WORK INSTRUCTION:
Omit the pictures. Transcribe exactly the lines below, from the one with "Task: Select the Chelsea team name link" up to and including the last.

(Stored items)
────────────────────
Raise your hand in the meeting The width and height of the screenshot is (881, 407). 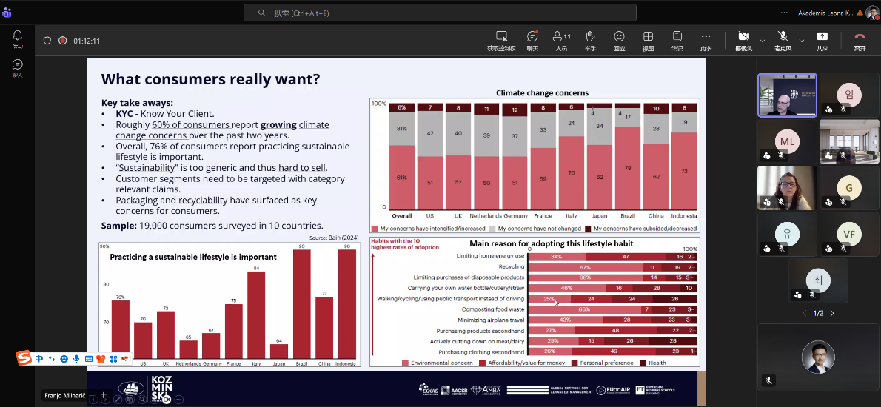click(x=590, y=41)
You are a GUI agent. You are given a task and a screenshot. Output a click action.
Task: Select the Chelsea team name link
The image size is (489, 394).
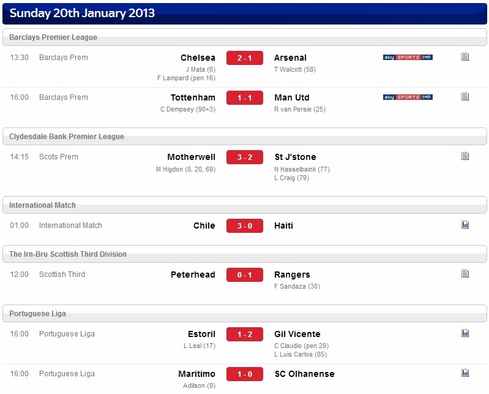[x=198, y=58]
────────────────────
RESPONSE AREA:
Task: Select the Chelsea team name link
The image size is (489, 394).
[x=198, y=58]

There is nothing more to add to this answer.